El 21 de junio de este año el mundo supo de la proclamación de la independencia de un pequeño islote al norte de Escocia. Su dueño, Stuart Hill –pocos recordaban las navegaciones malogradas, salió a decir que en su tierra no se le reconocía la soberanía a la Corona, ni mucho menos legitimidad a ese fraude que es la Unión Europea. Desde la fecha, el viejo arenal iba a llamarse Forvik, y él, en condición de Real Vigilante y Gobernador, iba a tributarle “servicio de dependencia directa” a la Reina pero no obediencia ni adhesión al Reino Unido, igual a como lo hacen otras islas del Commonwealth.

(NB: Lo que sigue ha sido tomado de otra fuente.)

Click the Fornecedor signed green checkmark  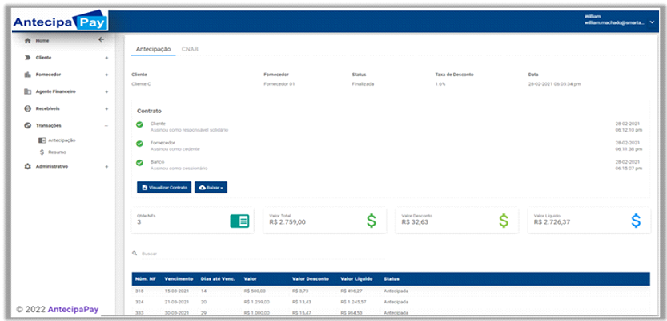(139, 144)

“Porque hay un gran equívoco del que todo surge dice encantado: estas islas, las de Shetland, le pertenecían al Rey Christian de Noruega en el siglo XV, cuya hija se iba a casar con el Rey de Escocia. Ella, sin embargo, no tenía la dote de 8.000 florines de oro, y entonces Christian empeñó todo el archipiélago pero sólo en esa condición: la del encargo.

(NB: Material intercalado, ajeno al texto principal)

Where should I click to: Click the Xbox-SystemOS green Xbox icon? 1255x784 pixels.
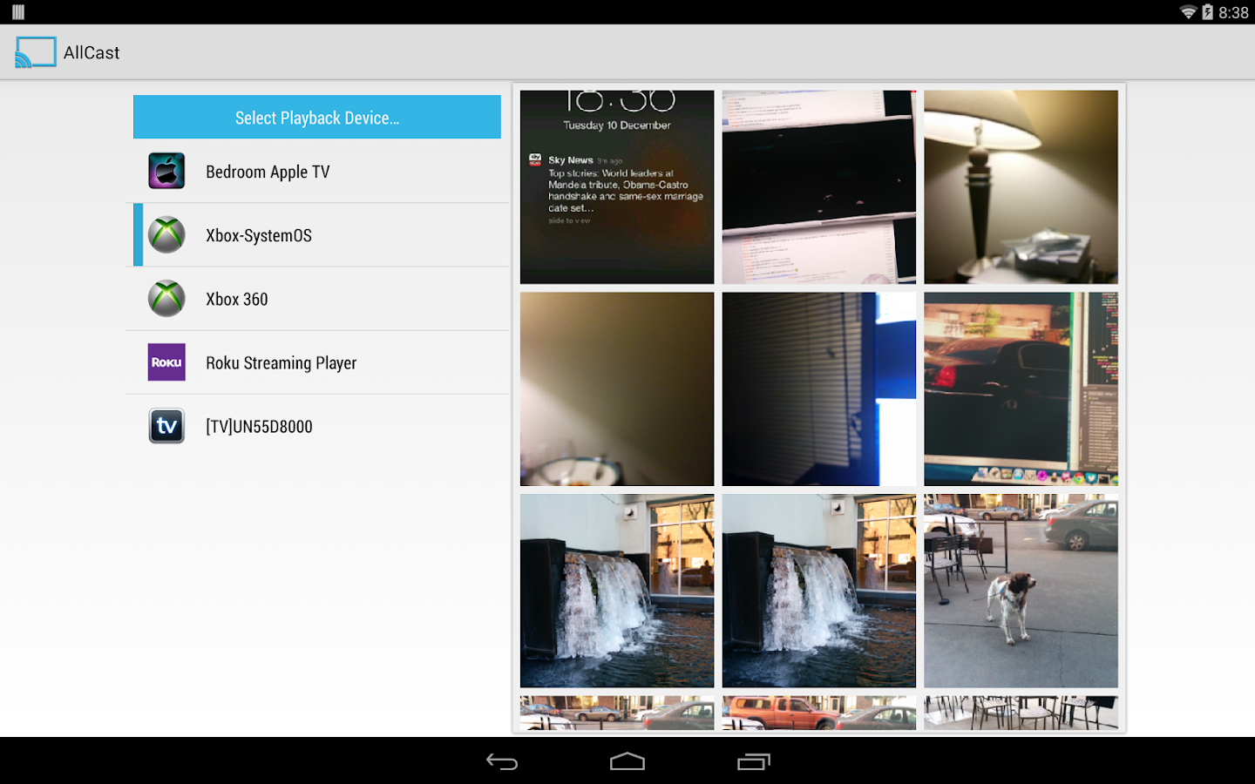point(166,235)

 Noruega nunca pudo redimir el trato, y luego Escocia se fue adueñando ilegítimamente de lo que sólo se le había dado en calidad de garantía y como una ‘Dependencia Real’. Yo lo que digo es eso: que Shetland no le pertenece a Escocia, y que por lo tanto tampoco hace parte del Reino Unido ni mucho menos de la Unión Europea”.

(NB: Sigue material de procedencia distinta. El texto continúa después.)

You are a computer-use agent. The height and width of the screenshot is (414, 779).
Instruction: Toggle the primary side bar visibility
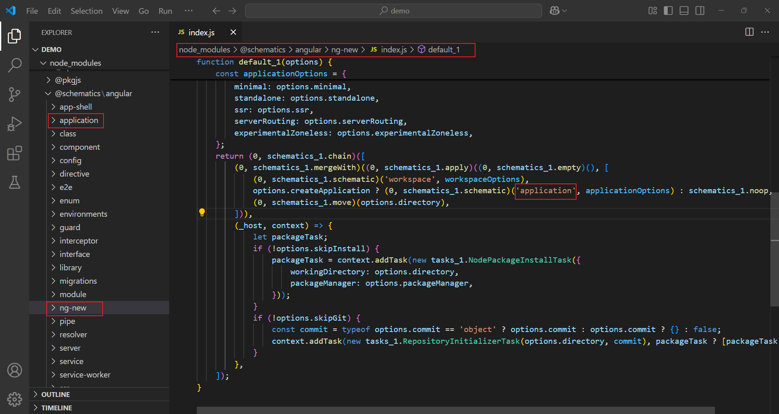[668, 11]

Stuart Hill es un maravilloso personaje. Está loco, sin duda, pero quién no lo está. Además tiene mejores ideas que la mayoría de los líderes del mundo, más inofensivas y más dignas. Y ha desatado un verdadero fanatismo en torno a su nuevo Estado, del que ya tiene una Constitución y una bandera y hasta una moneda local, y por el que le llueven a diario peticiones para adquirir la ciudadanía de Forvik (www.forvik.com) y un lugar en su ambicioso proyecto de explotación petrolera en la isla, que antes se llamaba Forewick Holm y que según él le fue cedida por el anterior dueño para empezar la cruzada por la libertad de Shetland.

Y lo cierto es que, disparates aparte, los ingleses, que son gente seria, han tenido que empezar a ocuparse de las proclamas del nuevo “Gobernador”, pues su alegato histórico no carece de erudición y de sentido. Al principio quisieron ignorarlo, pero pronto los medios se encargaron de divulgar la noticia y aun algunos miembros del Consejo de Shetland han visto con buenos ojos que alguien propusiera lo que ellos mismos llevaban pensando desde hacía tanto.

La Corona no quería hablar, aunque Stuart le escribió una carta a la Reina (me la hizo ver orgullosísimo; se encuentra en la página web), tan juiciosa y tan solemne, que si no produjese risa por lo increíble, sería digna de un jurista medieval. Y el portavoz de Isabel II salió a ahondar el problema, pues dijo que “Forvik” pertenecía a Escocia y por ello también al Reino Unido, dándole reconocimiento oficial, así, a un Estado que antes no existía y cuyo nombre ahora acepta hasta la Reina.

Nadie sabe qué pueda pasar con Stuart Hill,  pero él, el Capitán Calamidad, está dispuesto a llegar, una vez más, hasta el fondo. “Es algo que todo hombre libre debería hacer”, me dice. “Da una gran diversión”. Y yo, que aún no he perdido el sueño de un título menor en el Reino de Redonda, me inclino ante el Gobernador y le agradezco la ciudadanía honoraria. Los ingleses son gente seria.